I woke up this morning and logged onto the internet and the first news I encountered was the death of Christopher Hitchens.  Newspapers, magazines, and websites are overflowing with obituaries for him, and they will be for the next few days.  All of them will mention that he was a headstrong atheist who proudly attacked religious believers with whatever insults came into his head.  They will also praise him for his intellectual skill, principles, and writing talent.  None, at least among the ones that I’ve written, will mention that he spent almost his whole life promoting communism.
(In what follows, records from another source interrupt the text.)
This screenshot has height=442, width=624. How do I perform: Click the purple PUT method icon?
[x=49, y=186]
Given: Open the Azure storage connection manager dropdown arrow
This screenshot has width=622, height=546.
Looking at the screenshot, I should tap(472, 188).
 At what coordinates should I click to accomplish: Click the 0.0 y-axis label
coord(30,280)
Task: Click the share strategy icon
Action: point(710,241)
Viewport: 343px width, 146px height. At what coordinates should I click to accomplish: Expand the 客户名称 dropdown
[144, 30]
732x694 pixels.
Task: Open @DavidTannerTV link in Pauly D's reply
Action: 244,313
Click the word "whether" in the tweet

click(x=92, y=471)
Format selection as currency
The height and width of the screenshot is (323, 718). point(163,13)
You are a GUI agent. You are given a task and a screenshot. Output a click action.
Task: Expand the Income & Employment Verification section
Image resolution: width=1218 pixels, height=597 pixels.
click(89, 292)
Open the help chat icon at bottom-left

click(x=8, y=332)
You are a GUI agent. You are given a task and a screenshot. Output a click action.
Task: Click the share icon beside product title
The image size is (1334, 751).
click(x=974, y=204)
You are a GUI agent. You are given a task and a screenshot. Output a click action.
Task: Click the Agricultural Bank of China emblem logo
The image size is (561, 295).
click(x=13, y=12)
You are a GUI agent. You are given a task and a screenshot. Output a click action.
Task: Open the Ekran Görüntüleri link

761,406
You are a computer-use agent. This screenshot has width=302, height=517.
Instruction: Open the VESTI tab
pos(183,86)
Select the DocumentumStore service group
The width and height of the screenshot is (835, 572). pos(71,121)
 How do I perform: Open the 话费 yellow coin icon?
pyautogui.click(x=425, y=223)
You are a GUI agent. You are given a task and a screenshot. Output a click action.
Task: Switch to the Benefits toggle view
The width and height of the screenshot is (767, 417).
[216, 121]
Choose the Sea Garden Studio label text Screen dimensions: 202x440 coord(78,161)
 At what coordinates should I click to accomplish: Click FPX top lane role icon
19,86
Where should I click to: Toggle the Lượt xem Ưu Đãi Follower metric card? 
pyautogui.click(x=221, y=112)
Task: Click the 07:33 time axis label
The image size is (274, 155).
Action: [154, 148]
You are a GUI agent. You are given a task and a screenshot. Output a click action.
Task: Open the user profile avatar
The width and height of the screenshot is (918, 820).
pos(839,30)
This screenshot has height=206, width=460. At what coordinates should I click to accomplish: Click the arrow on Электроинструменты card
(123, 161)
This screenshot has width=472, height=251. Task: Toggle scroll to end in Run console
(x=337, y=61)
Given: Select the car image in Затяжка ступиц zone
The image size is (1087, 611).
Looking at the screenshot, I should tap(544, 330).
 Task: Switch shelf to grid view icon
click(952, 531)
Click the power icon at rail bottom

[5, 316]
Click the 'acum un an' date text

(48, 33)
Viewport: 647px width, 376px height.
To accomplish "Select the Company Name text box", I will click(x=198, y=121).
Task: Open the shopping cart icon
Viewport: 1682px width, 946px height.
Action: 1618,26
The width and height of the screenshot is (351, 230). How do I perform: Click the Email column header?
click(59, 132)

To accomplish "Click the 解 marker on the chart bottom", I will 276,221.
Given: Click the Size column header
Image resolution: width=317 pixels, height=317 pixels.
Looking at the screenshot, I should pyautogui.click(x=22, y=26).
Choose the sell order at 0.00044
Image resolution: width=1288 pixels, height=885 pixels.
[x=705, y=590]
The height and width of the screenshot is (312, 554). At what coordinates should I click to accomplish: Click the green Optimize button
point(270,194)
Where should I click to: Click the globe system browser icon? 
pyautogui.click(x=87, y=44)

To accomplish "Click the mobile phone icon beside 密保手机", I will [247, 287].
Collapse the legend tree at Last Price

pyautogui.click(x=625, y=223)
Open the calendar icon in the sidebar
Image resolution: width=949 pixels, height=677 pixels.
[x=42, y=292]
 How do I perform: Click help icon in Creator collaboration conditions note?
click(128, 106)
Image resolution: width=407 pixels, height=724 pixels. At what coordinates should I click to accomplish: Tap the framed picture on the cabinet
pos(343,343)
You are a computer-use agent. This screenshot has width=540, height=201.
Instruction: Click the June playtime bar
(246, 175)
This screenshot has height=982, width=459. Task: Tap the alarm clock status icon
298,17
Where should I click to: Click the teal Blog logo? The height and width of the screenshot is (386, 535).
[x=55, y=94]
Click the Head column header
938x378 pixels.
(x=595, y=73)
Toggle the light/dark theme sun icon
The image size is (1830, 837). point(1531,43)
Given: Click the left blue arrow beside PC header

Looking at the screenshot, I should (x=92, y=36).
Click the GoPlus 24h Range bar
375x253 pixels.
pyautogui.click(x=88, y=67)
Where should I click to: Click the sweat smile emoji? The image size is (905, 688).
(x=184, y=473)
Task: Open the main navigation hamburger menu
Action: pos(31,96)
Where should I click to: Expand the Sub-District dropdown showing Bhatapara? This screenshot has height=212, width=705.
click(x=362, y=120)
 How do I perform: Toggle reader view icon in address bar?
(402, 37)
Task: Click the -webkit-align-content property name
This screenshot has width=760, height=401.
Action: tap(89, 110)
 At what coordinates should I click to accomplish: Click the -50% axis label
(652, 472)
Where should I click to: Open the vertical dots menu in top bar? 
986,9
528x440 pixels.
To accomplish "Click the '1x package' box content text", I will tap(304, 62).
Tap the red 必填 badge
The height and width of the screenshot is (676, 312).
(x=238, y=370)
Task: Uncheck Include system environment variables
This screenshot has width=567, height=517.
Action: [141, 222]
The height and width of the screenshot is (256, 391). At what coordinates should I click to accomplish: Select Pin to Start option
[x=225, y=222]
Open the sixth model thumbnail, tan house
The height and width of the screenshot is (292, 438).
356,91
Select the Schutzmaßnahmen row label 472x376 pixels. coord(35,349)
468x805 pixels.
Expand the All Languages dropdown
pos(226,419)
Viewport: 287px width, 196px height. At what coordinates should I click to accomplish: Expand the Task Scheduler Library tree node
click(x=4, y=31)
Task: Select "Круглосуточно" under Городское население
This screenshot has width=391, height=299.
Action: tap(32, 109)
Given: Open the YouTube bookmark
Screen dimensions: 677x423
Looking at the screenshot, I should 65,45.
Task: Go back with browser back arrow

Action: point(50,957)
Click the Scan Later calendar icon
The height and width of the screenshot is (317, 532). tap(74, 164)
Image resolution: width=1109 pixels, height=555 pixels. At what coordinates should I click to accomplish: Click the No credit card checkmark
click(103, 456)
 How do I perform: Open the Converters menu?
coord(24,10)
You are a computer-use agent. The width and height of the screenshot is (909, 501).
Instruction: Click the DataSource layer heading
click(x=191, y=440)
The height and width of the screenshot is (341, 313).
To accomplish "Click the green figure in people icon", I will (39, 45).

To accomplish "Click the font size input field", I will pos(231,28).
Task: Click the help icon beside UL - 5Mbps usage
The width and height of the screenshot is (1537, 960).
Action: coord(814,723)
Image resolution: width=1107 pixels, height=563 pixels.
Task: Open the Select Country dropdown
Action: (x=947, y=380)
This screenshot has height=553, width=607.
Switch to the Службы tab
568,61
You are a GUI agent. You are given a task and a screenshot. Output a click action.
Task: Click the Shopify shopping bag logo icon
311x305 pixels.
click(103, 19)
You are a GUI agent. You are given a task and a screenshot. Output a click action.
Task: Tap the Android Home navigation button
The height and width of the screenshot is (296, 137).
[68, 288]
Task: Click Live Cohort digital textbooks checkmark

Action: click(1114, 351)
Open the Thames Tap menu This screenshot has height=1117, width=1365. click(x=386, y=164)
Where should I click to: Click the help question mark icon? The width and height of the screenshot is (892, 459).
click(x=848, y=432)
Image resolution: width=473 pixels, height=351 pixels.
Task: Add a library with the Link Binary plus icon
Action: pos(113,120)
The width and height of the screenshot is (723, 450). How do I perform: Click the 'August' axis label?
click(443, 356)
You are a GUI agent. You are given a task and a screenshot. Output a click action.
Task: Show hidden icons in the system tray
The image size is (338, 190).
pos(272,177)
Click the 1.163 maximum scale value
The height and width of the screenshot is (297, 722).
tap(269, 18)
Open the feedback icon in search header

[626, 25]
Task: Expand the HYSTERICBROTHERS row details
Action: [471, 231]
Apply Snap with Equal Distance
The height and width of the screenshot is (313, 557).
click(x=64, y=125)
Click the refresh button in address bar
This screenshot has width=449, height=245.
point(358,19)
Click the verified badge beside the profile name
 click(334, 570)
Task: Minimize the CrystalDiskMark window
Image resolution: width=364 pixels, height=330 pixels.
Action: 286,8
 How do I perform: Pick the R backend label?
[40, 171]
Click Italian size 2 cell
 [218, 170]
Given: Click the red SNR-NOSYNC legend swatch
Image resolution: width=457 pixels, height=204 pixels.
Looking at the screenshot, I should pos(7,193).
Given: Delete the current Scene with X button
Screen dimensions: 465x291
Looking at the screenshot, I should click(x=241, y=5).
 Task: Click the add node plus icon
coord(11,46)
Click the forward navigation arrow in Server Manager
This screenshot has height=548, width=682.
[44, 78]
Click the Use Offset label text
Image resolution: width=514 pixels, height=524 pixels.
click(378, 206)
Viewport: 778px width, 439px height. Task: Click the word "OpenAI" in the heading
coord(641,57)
When I was a  child, my family subscribed to The Nation.  From its pages, along with a few other sources and some assists from family members, I picked up the fact that communism was a pretty good system.  That Lenin and Trotsky and Castro were decent fellows, that Stalin may have had a few flaws, but that Che Guevara was awesome.  It was quite a surprise to learn, over the course of my college and graduate school years, that this was all false, and that all these men along with countless other communist dictators were actually brutal mass murderers.  But that’s the truth.

Here’s another truth: Christopher Hitch was the number one proponent of communism in the USA for decades and he was durn proud of it.  In his book Koba the Dread, Martin Amis mentions the odd truth that it American society it’s unacceptable to say anything nice about Hiter and the Nazis, but quite all right to praise Lenin and the Soviet communists.  Exhibit A for this strange phenomenon is Christopher Hitchens.  He spent many years at The Nation rolling out support for the Soviet Union as well as Red China and communist regimes all over the world.  He obviously knew full well that these regimes were responsible for killing tens of millions of innocent people, yet he celebrated and promoted them anyway.  He also viciously lashed out at anyone who supported peace and freedom anywhere.  While the people of Poland struggled valiantly for freedom against the Soviet oppressors, Hitchens savagely attacked them for being Catholic, and he had nothing but insults for Pope John Paul II, the world’s leading freedom fighter.  After communism fell apart, he ended up jumping to the neo-conservative’s flagship magazine, The Weekly Standard, where he helped drum up support for a war in Iraq that’s killed over a million civilians.  It would seems that the only principle Hitchens clung to throughout his life was to always support whoever was doing the most mass slaughter.

We are, of course, ordered by Jesus to love and pray for our enemies.  I will pray for Mr. Hitchens but I won’t feel all that much sympathy.  That’s more reserved for the millions of people who were killed, tortured, or imprisoned by the regimes that he proudly supported.